▶ [Text shown]:
----
13 Replies Latest reply on Feb 13, 2013 2:47 PM by nsabina

    Stored Procedures and the Teiid Planner

    markaddleman

      (moved from https://community.jboss.org/thread/221057?tstart=0 for better googling)

       

      Queries of the form:

      SELECT blah FROM t1, (CALL sp(10)) AS sp

      UNION

      SELECT blah FROM t2, (CALL sp(10)) AS sp

       

      It appears that the planner will invoke the stored procedure twice, one for each step of the union. 

       

      I believe that in queries of the form

      SELECT blah FROM t1, (SELECT * FROM v) AS v

      UNION

      SELECT blah FROM t2, (SELECT * FROM v) AS v

      the planner will execute the inline view only once.

       

      I have found that many custom executions could be exposed either as stored procedure or as views/tables.  I have found that implementing stored procedures is easier than implementing views/table so I'd like a way to hint the planner that a stored procedure is deterministic much in the same way that I with a UDF.  I see that we can setFunction(true) on the Procedure metadata object but the value doesn't appear to be read anywhere that I can find.

        • 1. Re: Stored Procedures and the Teiid Planner
          shawkins

          > It appears that the planner will invoke the stored procedure twice, one for each step of the union.

           

          You'll want to check the plan.  If you see the access node marked as shared (see https://issues.jboss.org/browse/TEIID-1598), then the actual procedure will only be invoked once and the results shared with each join.

           

          > the planner will execute the inline view only once.

           

          Generally that should not be the case.  We do not have a specific optimization that will convert a union of joins to a union with a single join.  Here again you would want to check to see if the view results in access nodes that are marked as shared.  Since there are potentially more optimizations that we can do in this case, it may not be as easy for the optimizer to see that the source queries are sharable - this is the thrust of https://issues.jboss.org/browse/TEIID-2139  For this specific usage it may be more straight-forward to optimize the scenario as a union/join problem.
----
▶ [Information provided]:

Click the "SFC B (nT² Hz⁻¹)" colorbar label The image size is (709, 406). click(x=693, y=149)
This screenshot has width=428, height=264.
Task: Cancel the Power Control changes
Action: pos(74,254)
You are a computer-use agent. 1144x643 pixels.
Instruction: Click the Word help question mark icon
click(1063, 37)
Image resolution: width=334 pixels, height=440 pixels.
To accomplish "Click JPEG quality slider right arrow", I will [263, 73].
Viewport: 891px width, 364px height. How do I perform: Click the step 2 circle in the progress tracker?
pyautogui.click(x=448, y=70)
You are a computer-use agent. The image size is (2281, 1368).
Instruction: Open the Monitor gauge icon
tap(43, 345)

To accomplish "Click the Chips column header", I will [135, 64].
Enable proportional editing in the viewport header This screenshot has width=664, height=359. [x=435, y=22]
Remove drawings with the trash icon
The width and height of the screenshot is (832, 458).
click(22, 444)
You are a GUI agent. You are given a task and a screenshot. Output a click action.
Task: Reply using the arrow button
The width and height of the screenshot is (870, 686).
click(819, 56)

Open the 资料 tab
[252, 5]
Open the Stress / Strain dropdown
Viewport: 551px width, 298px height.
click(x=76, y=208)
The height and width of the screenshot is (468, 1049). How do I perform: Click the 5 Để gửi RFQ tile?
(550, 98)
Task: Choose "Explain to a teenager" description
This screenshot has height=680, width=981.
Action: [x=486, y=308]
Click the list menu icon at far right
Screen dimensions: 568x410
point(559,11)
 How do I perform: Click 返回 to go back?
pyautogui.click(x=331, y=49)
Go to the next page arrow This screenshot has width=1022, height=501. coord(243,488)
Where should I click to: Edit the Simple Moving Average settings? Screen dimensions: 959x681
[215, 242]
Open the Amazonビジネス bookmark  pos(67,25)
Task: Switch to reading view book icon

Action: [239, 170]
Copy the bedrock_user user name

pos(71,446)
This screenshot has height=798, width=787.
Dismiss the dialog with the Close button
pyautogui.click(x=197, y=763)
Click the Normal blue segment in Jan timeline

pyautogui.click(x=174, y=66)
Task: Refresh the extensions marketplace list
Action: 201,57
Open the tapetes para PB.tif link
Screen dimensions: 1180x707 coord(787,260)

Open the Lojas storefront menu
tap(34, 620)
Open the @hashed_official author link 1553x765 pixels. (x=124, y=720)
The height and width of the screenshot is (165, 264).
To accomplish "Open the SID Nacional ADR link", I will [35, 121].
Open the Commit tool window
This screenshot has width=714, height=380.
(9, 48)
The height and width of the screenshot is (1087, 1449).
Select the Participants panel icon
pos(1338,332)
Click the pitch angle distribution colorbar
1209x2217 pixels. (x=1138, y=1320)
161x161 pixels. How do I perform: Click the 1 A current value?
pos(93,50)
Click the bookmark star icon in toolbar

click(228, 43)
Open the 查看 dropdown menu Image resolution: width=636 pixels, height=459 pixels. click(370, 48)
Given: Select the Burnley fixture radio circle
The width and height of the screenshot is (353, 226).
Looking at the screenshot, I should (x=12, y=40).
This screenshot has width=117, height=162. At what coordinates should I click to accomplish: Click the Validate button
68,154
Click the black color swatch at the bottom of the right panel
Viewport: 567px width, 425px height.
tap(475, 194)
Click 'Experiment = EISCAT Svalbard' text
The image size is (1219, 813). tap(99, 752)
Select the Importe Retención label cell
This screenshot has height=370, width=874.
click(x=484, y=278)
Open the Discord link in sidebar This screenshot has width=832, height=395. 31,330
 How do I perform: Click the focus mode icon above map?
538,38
----
▶ [Things to do]:
A - Decide whether each statement agrees with the Teiid planner thread, and back each yes or no by quoting the deciding words from it: (i) The original poster finds stored procedures easier to implement than views or tables. (ii) The reply states that Teiid has a specific optimization that converts a union of joins to a union with a single join. (iii) According to the reply, when the access node is marked as shared, the procedure runs only once.
B - Pick up the Teiid planner thread after its final sentence and keep it going.
The entries stand apart from the Teiid planner thread as separate material.

▶ [Final results]:
A -
(i) Yes: "I have found that implementing stored procedures is easier than implementing views/table"
(ii) No: "We do not have a specific optimization that will convert a union of joins to a union with a single join."
(iii) Yes: "then the actual procedure will only be invoked once and the results shared with each join."

B -
           

          > so I'd like a way to hint the planner that a stored procedure is deterministic much in the same way that I with a UDF. 

           

          The shared command logic considers all procedure invocations with the same parameters as determinstic.  And in general we tend not to consider stored procedure invocation as non-determinstic in select query, however I don't think that is explicitly stated anywhere.

           

          > I see that we can setFunction(true) on the Procedure metadata object but the value doesn't appear to be read anywhere that I can find.

           

          The function property will actually cause teiid to treat the metadata as a scalar function.  This exists since the Designer initially split the relational and function metamodels which made it difficult to define functions in Designer in the same model as the other relational constructs.

           

          Steve

          • 2. Re: Stored Procedures and the Teiid Planner
            markaddleman

            I was writing my post from memory and it's possible that I misremembered the plan.  I'll check later today with our latest plans.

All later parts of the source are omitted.